◆ What you should do: Nothing but the lines from the one containing "Given: Open 연결된 장치 page" through the one containing "Screen dimensions: 662x521", both included, should be given again, each exactly as written below.

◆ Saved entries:
"""

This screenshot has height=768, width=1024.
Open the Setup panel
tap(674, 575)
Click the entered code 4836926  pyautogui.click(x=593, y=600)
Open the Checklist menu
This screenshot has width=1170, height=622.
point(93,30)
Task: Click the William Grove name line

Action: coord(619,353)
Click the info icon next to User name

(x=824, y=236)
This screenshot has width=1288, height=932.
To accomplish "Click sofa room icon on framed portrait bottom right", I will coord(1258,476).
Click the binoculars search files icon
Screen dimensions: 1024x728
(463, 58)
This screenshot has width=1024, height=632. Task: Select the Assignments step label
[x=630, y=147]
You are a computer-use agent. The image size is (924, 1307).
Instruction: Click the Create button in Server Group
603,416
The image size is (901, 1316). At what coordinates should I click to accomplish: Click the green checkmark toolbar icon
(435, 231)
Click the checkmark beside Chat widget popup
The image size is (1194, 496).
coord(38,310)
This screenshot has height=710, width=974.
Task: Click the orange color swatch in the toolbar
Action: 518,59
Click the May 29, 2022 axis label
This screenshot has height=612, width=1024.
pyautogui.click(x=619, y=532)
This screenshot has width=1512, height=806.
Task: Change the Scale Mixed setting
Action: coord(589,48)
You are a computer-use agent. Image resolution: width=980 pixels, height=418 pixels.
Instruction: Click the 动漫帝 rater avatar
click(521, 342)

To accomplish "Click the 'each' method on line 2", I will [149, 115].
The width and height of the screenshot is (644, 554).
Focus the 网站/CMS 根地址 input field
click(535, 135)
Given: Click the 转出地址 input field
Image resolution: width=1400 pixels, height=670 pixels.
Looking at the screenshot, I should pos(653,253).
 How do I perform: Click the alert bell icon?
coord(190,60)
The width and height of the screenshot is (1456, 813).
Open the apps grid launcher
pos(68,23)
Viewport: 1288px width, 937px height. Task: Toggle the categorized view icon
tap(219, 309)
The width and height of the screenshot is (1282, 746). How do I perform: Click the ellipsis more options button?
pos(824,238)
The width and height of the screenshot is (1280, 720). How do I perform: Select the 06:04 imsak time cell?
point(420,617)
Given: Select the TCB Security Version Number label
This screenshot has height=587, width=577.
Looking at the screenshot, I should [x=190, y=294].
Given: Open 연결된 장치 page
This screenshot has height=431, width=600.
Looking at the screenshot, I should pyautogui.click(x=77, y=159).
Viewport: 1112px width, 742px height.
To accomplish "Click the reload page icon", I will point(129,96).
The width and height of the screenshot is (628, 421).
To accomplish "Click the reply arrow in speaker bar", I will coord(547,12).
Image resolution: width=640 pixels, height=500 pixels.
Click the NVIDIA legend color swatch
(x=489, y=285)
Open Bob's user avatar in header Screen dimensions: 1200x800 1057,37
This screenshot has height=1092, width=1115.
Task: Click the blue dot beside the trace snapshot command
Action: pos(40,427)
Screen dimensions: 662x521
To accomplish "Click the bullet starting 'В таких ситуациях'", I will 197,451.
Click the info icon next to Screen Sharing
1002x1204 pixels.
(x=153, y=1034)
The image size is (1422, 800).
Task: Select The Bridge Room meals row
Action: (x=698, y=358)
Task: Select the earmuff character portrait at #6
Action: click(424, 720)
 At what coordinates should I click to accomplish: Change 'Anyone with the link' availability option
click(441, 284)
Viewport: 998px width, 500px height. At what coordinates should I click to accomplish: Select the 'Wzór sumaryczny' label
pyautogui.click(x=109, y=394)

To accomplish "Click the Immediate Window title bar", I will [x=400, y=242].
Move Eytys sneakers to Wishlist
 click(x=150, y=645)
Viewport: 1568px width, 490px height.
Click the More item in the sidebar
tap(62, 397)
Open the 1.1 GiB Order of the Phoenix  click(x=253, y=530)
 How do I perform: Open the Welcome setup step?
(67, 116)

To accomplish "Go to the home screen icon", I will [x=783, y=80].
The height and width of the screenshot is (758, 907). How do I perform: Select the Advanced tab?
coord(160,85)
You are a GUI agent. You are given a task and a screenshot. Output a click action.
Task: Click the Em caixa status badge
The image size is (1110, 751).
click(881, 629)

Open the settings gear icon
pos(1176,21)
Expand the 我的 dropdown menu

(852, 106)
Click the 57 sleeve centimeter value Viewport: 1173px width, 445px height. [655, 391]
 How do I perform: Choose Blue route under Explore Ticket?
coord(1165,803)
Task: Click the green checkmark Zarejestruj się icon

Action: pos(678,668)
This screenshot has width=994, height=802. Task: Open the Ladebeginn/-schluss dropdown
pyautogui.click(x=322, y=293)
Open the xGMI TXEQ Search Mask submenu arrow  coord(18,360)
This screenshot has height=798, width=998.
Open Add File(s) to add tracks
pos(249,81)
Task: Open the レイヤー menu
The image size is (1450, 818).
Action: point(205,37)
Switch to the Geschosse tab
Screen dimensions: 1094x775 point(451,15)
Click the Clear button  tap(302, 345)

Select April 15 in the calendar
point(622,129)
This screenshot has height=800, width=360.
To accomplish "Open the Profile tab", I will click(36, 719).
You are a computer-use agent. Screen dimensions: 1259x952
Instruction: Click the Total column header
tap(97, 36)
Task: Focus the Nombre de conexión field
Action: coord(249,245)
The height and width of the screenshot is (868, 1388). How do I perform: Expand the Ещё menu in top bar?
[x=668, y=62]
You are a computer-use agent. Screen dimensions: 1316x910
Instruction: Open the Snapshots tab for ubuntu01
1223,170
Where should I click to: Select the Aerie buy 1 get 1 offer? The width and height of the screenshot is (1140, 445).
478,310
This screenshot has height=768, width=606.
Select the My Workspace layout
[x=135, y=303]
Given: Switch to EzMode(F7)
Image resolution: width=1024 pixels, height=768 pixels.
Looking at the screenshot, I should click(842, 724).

"""

◆ Solution for this task:
Given: Open 연결된 장치 page
This screenshot has height=431, width=600.
Looking at the screenshot, I should pyautogui.click(x=77, y=159).
Viewport: 1112px width, 742px height.
To accomplish "Click the reload page icon", I will point(129,96).
The width and height of the screenshot is (628, 421).
To accomplish "Click the reply arrow in speaker bar", I will coord(547,12).
Image resolution: width=640 pixels, height=500 pixels.
Click the NVIDIA legend color swatch
(x=489, y=285)
Open Bob's user avatar in header Screen dimensions: 1200x800 1057,37
This screenshot has height=1092, width=1115.
Task: Click the blue dot beside the trace snapshot command
Action: pos(40,427)
Screen dimensions: 662x521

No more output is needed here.